The now-declassified Department of Defense audit, obtained through a Freedom of Information Act request, reveals that efforts to keep track of weapons being sent to Iraq have been plagued by sloppy, fragmented, and inaccurate record keeping. The audit concluded that the Army unit in charge of transferring materiel to the Iraqi government “could not provide complete data for the quantity and dollar value of equipment on hand”—including large items such as vehicles.
This is not a new development. “If you do look back at previous audits, almost word for word, you get the same recommendations about the fact that they can’t centralize records, they’ve got records spread across different spreadsheets, it’s very difficult for them to locate weapons as they pass down the chain,” says Patrick Wilcken, Amnesty International’s arms control and human rights researcher. He notes that some Iraqi supply records are hand-written paper receipts.
The problem predates the current conflict by more than a decade. In 2007, the Government Accountability Office found that the United States could not account for nearly 30 percent of the weapons it had distributed in Iraq since 2004—about 200,000 guns. The situation does not appear to have improved much since then.
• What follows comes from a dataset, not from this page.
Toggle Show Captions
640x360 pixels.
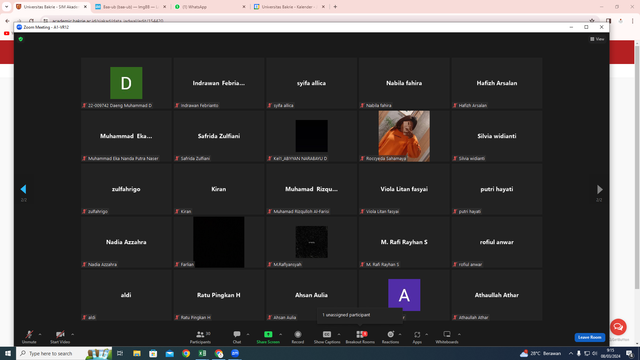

In 2015, the Pentagon’s inspector general reported that the Iraqi army relies on “a manual, paper-based system for tracking supplies and equipment.” Even US and Iraqi personnel supervising arms depots did not know where specific weapons were supposed to be. Last year, Commander Elissa Smith, a Defense Department spokeswoman, told Mother Jones, “The bottom line is that the US military does not have a means to track equipment that has been taken from the government of Iraq by” ISIS.
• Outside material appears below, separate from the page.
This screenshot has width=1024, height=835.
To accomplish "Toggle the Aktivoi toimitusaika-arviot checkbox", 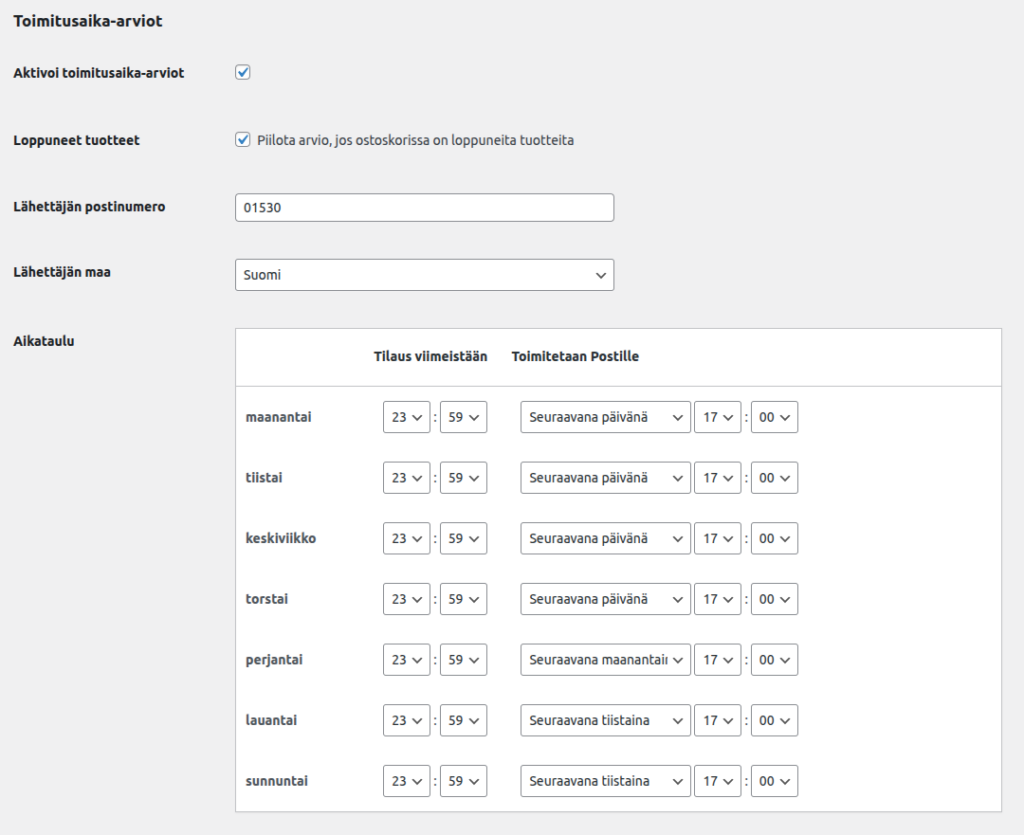I will coord(242,73).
The most recent audit notes that the Army couldn’t even tell whether certain equipment was in Kuwait or Iraq. It also claims that once military gear is transferred to the Iraqis, “it is no longer U.S. Government property” and the Pentagon “is relieved of responsibility to account for the equipment.” The Pentagon’s Golden Sentry program, however, requires that military supplies sent to foreign governments must be checked after delivery to ensure they are being used properly.
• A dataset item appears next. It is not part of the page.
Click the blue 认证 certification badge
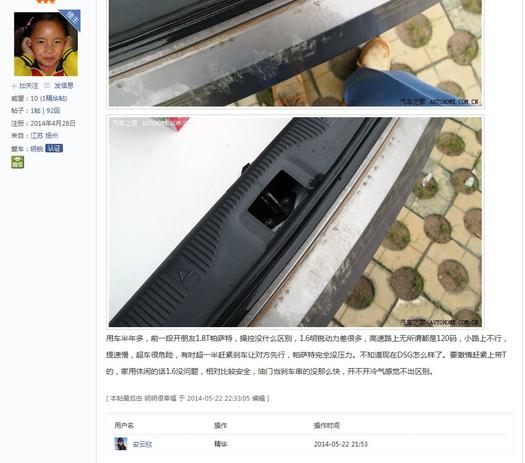525x463 pixels. click(54, 148)
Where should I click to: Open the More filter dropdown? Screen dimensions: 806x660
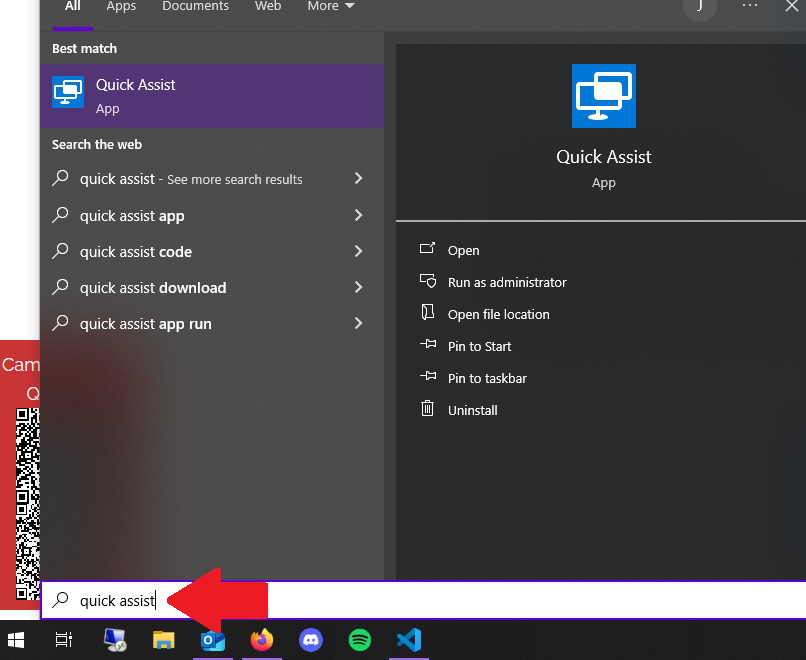click(x=330, y=7)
US-manufactured and supplied weapons in Iraq have made their way into the hands of ISIS fighters as well as paramilitary militias such as the Iranian-backed Popular Mobilization Units that have carried out summary executions, torture, and disappearances. Some of those militias have officially been incorporated into the Iraqi military. “This has been a constant feature of the Middle East and arms transfers,” Wilcken says. “Weapons go in, and maybe they serve their purpose for a short time, and then they come back to bite the suppliers. In Iraq, the weapons are not just spreading out into armed groups operating in Iraq but filtering back into the Syrian conflict as well.”
“There is a critical security situation in Iraq,” says Wilcken. Yet he says that funneling weapons into the country without effective monitoring fuels arms proliferation as well as human rights violations throughout the region. “If the [the United States is] investing billions of dollars in equipment, training, and assistance to the Iraqi army but not spending a little extra to ensure that this can lead to a long-term sustainable security solution, then that’s a distortion of their investments. They should be doubling down on securing arms supplies and checking that they’re not being handed out to serial violators.”